• [Work item]
Give back exactly the line containing "Click the M47 cluster marker" and all that follow it in the data below, with the pictures left out.

(Stored records)
☆ ☆ ☆ ☆ ☆
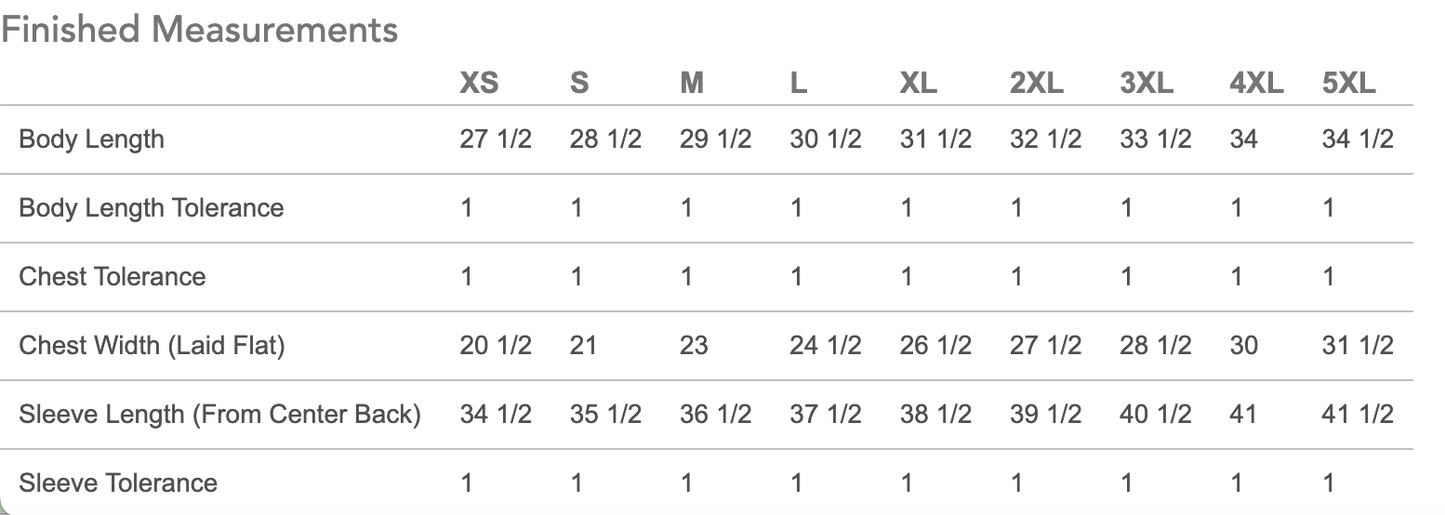Select Sleeve Length (From Center Back) label

[x=220, y=414]
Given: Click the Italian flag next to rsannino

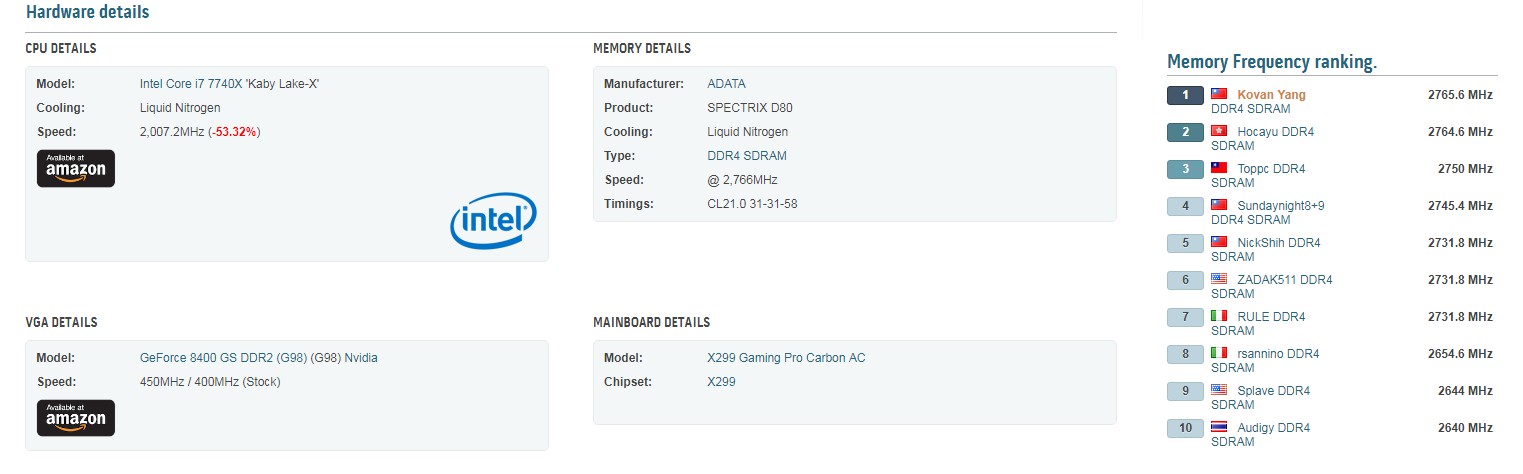Looking at the screenshot, I should tap(1219, 354).
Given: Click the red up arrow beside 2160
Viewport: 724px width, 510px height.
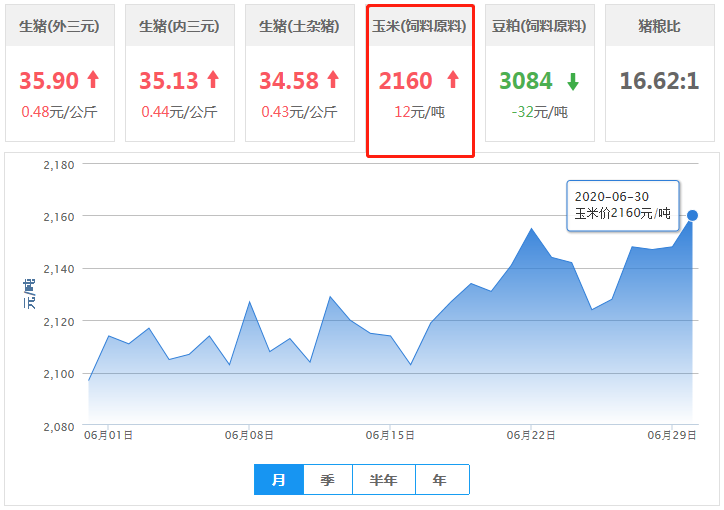Looking at the screenshot, I should [x=453, y=80].
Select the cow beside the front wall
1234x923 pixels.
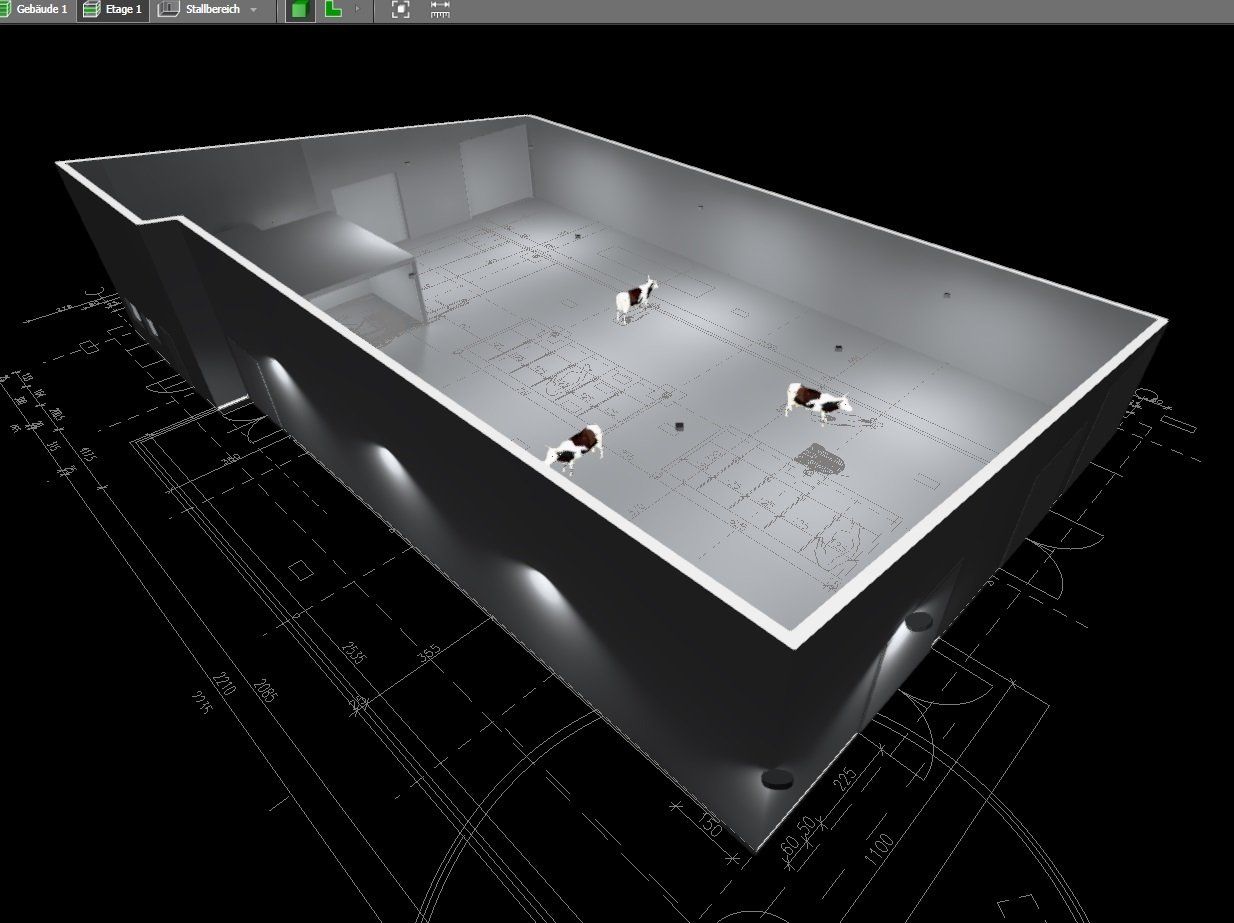575,446
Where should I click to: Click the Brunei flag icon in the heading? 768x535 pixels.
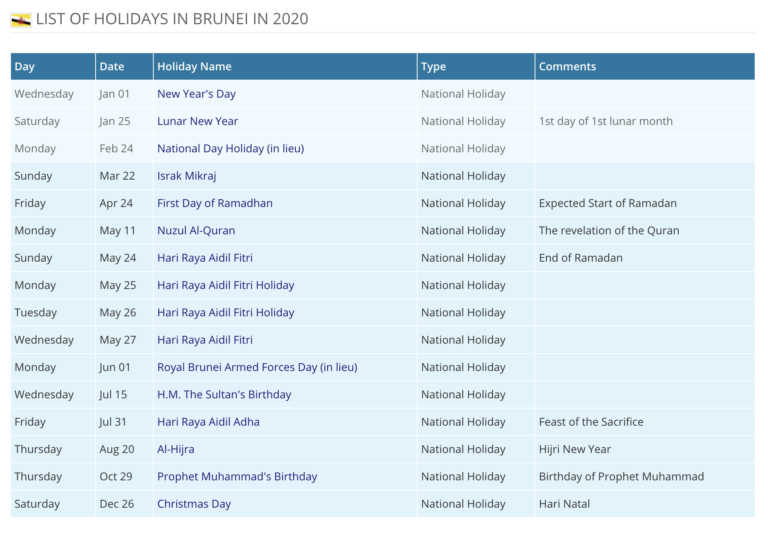pyautogui.click(x=21, y=20)
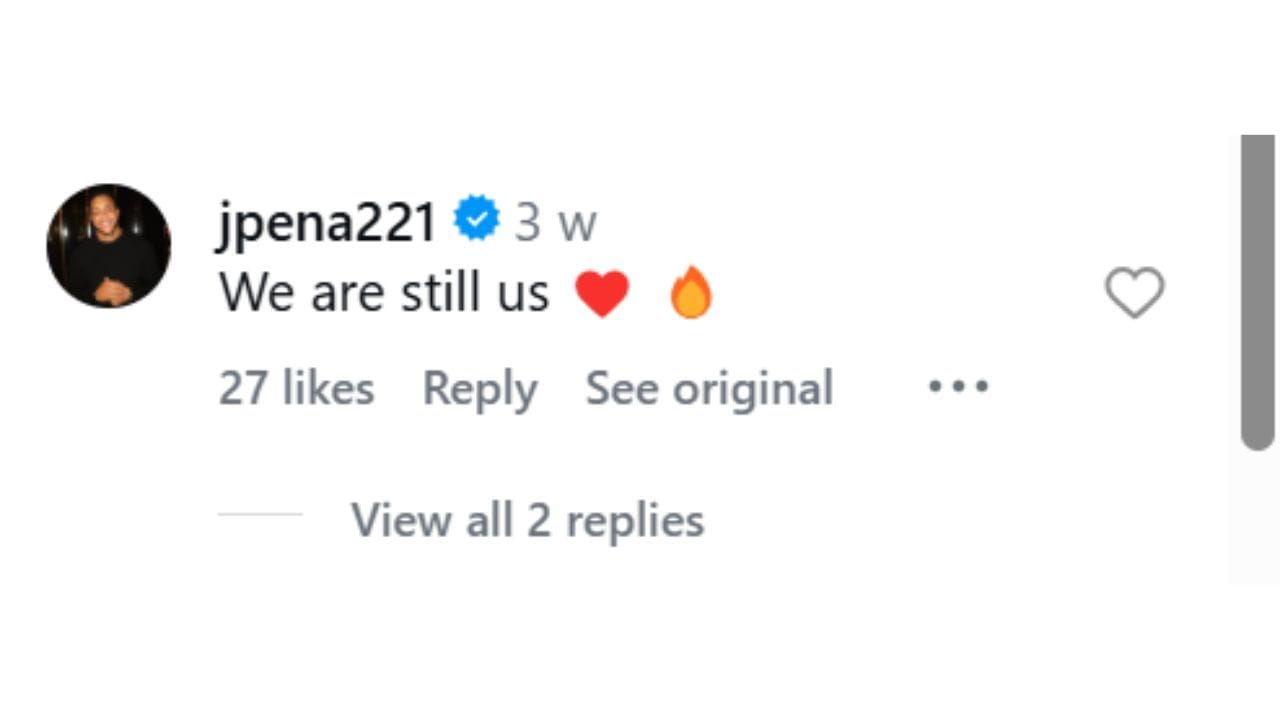Open jpena221's profile picture
The image size is (1280, 720).
pos(109,246)
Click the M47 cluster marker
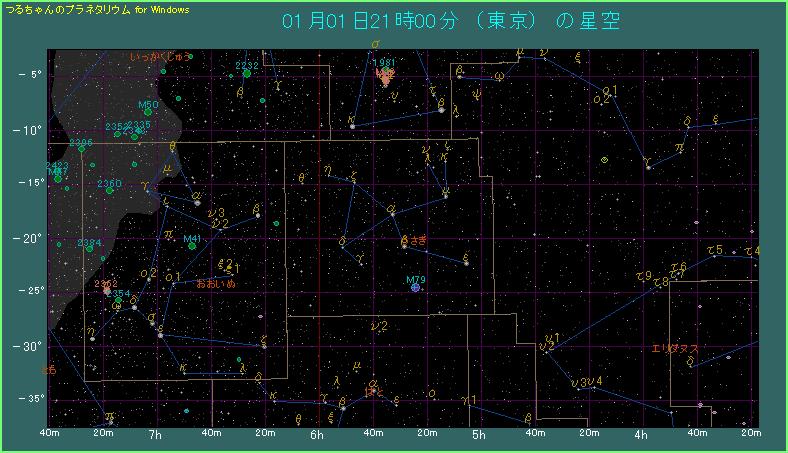The height and width of the screenshot is (453, 788). (x=57, y=179)
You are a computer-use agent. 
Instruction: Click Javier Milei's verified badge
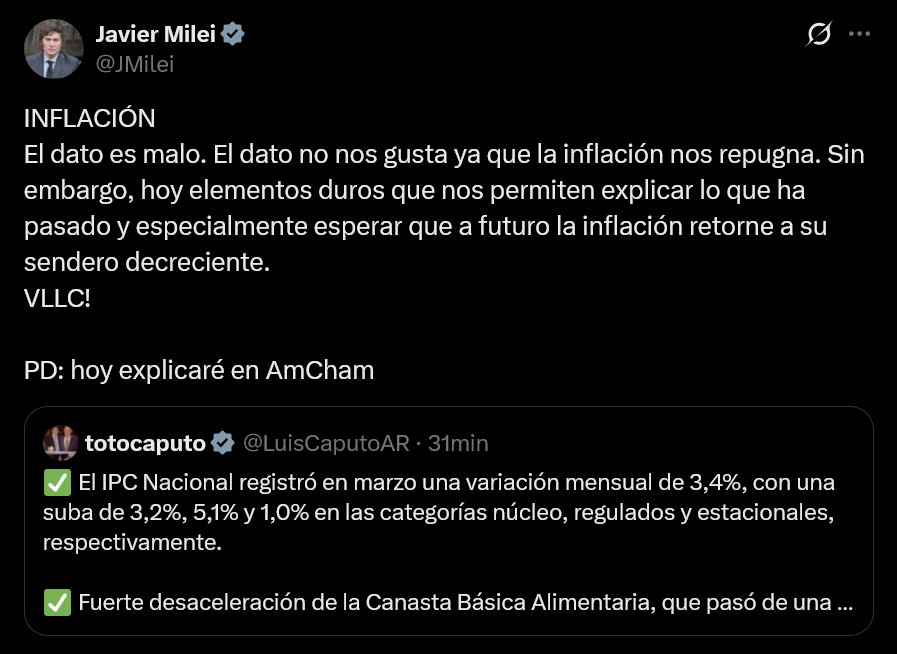[x=234, y=35]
☆ ☆ ☆ ☆ ☆
• [Output below]
Click the M47 cluster marker
The height and width of the screenshot is (453, 788). (x=57, y=179)
You are a computer-use agent. 
Instruction: Click Javier Milei's verified badge
[x=234, y=35]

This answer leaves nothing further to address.